§ **Study text**:
== == ==
The 2012 Sun Belt Conference football season was the 12th season of college football play for the Sun Belt Conference. The season began August 30, 2012 and concluded January 6, 2013 as part of the 2012-13 NCAA Division I FBS football season. Ten teams participated in the competition: Arkansas State, Florida Atlantic, Florida International, Louisiana–Lafayette, Louisiana–Monroe, Middle Tennessee State, North Texas, South Alabama, Troy and Western Kentucky.

As part of the 2010-13 NCAA conference realignment, this was Florida Atlantic's and Florida International's final season in the conference before moving to Conference USA in 2013.

South Alabama competed in the Sun Belt for the first time and became the conference's tenth team. Due to NCAA transitional rules, South Alabama was not eligible for a conference championship or postseason play.
== == ==
§ **Entries supplied**:
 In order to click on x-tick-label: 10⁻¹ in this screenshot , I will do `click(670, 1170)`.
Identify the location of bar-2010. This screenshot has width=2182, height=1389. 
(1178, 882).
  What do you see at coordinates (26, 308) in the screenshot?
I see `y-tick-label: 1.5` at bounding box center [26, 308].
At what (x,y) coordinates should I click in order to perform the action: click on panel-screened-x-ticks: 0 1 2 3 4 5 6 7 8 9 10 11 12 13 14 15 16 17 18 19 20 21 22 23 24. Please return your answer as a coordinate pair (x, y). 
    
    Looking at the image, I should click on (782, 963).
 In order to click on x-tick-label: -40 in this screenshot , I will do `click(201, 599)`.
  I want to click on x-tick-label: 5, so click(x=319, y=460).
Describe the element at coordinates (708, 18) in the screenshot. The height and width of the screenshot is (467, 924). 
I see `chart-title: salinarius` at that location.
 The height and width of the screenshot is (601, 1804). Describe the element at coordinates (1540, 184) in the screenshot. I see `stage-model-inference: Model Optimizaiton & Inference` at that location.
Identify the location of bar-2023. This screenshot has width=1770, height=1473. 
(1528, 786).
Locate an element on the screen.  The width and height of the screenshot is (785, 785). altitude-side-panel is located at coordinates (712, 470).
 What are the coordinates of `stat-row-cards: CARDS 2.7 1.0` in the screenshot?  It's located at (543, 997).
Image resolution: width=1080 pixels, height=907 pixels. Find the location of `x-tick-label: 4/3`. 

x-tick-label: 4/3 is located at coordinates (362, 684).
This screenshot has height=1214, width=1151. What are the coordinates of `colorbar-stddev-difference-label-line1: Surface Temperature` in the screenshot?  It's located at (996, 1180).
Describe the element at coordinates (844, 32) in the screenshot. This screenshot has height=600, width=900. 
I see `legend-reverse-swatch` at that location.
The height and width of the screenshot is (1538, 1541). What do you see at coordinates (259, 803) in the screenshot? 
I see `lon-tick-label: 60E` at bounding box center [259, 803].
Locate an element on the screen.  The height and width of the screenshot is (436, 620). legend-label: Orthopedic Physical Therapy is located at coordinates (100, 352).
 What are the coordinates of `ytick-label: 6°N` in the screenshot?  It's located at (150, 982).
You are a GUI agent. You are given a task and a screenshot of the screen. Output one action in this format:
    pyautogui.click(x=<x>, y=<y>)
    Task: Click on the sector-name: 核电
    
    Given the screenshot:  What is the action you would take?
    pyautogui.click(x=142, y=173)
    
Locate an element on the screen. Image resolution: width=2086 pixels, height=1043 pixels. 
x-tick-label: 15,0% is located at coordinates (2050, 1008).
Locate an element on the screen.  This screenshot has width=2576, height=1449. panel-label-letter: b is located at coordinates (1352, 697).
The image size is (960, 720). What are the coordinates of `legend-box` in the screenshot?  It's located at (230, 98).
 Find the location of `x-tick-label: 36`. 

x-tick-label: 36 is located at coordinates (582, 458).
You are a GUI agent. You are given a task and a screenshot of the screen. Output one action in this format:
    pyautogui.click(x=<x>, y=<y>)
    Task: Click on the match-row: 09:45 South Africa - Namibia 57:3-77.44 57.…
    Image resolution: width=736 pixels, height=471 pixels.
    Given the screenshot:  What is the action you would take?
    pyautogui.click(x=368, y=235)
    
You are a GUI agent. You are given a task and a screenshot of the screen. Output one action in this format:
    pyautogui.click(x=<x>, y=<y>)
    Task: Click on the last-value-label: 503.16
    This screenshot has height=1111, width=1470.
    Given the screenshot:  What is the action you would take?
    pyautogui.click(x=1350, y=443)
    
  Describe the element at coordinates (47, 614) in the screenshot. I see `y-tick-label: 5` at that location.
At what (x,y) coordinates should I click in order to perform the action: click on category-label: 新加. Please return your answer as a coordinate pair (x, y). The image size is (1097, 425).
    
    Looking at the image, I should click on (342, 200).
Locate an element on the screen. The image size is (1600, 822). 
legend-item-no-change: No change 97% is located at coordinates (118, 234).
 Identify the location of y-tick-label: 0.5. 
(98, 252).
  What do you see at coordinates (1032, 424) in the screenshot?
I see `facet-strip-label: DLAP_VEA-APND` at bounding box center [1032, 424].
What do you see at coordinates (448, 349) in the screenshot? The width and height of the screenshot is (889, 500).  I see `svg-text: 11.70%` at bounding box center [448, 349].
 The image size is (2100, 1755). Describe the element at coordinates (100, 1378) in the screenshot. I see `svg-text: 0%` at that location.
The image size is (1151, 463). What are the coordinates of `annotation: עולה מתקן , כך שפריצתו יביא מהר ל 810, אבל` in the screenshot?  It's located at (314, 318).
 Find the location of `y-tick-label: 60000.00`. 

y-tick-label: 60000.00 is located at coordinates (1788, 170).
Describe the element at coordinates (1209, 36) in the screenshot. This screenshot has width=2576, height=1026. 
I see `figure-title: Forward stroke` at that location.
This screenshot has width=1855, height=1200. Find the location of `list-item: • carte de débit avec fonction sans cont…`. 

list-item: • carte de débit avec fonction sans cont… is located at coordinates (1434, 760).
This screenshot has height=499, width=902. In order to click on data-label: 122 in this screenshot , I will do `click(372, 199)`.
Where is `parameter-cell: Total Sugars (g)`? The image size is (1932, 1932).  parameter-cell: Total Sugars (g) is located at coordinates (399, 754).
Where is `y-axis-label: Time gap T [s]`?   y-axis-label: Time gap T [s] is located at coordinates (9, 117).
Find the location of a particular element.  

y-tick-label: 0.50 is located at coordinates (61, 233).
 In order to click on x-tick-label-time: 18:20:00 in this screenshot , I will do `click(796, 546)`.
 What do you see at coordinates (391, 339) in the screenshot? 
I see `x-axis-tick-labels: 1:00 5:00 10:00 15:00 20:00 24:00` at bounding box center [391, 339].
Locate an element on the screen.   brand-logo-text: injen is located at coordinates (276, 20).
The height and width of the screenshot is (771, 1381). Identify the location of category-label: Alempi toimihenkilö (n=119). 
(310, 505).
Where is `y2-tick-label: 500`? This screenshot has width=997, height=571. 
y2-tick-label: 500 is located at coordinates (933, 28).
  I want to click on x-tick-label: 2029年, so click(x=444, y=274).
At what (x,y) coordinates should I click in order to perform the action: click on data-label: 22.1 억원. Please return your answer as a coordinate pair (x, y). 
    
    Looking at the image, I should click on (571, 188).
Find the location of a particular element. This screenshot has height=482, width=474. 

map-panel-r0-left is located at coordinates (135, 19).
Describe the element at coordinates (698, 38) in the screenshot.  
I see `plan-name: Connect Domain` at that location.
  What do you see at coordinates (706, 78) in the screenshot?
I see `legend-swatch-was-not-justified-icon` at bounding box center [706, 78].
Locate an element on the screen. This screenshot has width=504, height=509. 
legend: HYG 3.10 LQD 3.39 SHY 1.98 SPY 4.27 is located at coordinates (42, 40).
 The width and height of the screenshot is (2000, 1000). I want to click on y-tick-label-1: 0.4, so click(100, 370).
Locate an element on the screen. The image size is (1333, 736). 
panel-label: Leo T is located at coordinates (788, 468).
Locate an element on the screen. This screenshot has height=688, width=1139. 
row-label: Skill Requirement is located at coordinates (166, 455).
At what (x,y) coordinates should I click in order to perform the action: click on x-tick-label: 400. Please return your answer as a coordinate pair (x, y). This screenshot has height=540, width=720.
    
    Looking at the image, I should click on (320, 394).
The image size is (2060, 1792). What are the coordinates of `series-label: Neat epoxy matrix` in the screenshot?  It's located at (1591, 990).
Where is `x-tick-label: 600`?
== == ==
§ **Task set**:
**a.** Answer these from the text on the 2012 Sun Belt Conference football season, one line each:
(i) On what date did the season begin?
(ii) Which conference were Florida Atlantic and Florida International moving to in 2013?
(iii) Which team became the conference's tenth team?
**b.** According to the text on the 2012 Sun Belt Conference football season, why could South Alabama not play for a conference championship or in the postseason? Answer in one to three sentences.

§ **Answers to the problems**:
**a.**
(i) August 30, 2012
(ii) Conference USA
(iii) South Alabama

**b.** South Alabama was competing in the Sun Belt for the first time. NCAA transitional rules made it ineligible for a conference championship or postseason play.